February is American Heart Month, but really anytime is a good time to take stock of your heart health.

To show everyone how important and simple it is, I decided to go for my own cardiac risk assessment.

I have a bit of time left until I'm 58 -- the age when my father died of a heart attack -- but because I think I'm in good health, I'm actually the perfect person to have my ten year cardiac risk checked, so I have time to correct any problems we might find.

I sat down with Dr. Karthik Ananth, a Henry Ford Hospital cardiologist.

"The goal of the Heart Smart Screening Program is mainly to identify individuals who are apparently healthy who may be at risk or who may be concerned about the risk for future cardiovascular disease," said Ananth.

To check my own health, and see what's involved, I went through the program.

It starts with registration and filling out a detailed questionnaire about lifestyle, exercise, eating habits and other risk factors.

The next step is a special ultrasound of the carotid artery in my neck. This is a unique element. By measuring the thickness of the wall of the artery, it is possible to calculate a "vascular age," which may be different than your chronological age.

"If the thickness of the wall is much higher than expected for your age, that may be an early marker for future heart disease," explained Ananth.

After this, a standard EKG is done, looking for any electrical changes in your heart that may indicate an early problem.

Next comes your height and weight. I discover I've gotten smaller and fatter. Not exactly what I was hoping for!

Waist measurements are also entered into your risk profile, along with your resting heart rate and blood pressure.

The blood testing done is through a painless finger stick, and the results of your cholesterol, triglycerides and blood sugar are immediately available.

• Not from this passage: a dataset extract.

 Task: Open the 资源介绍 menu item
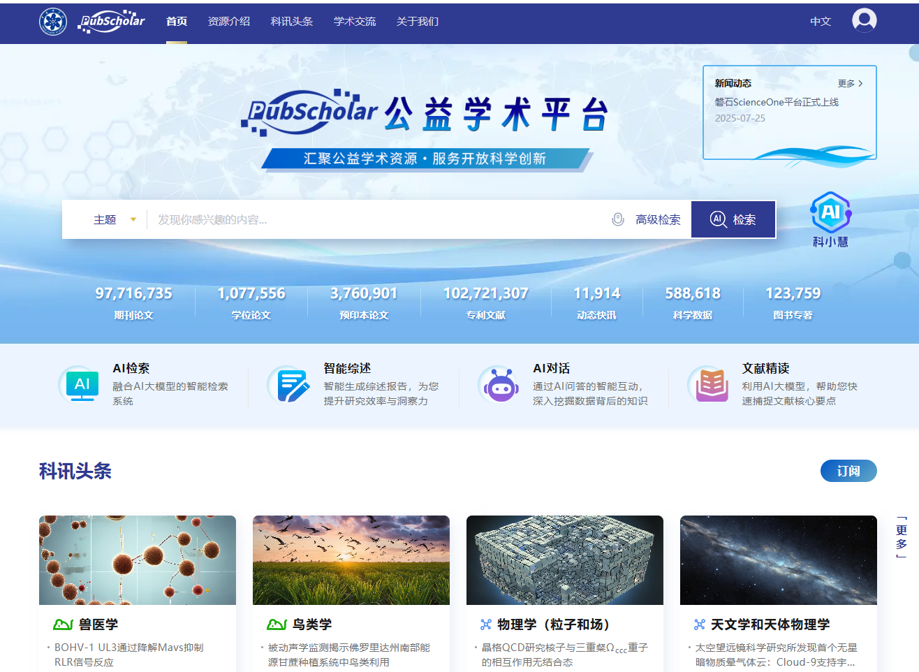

Once all the information is collected, a cardiologist immediately reviews it, prepares a detailed report and meets with you the same day to discuss the findings and make recommendations.

For me, the news is good.

"In your case, your risk of heart disease is still extremely low," said Ananth. "It's only 3 percent, very minimally elevated."

But that isn't always the case.

"This actually in many ways serves as an eye-opener for patients who have not seen a doctor," said Ananth. "They say, 'You know, I've been healthy all my life, so let me just go and get checked.'"

When they find out what their real risk is, they have an opportunity to fix it before it's too late.

The screening program costs $99. It's important to point out, it's not designed for people with known heart disease. It's intended for healthy people, mainly between age 40 and 65, who want a snapshot of their possible cardiac future.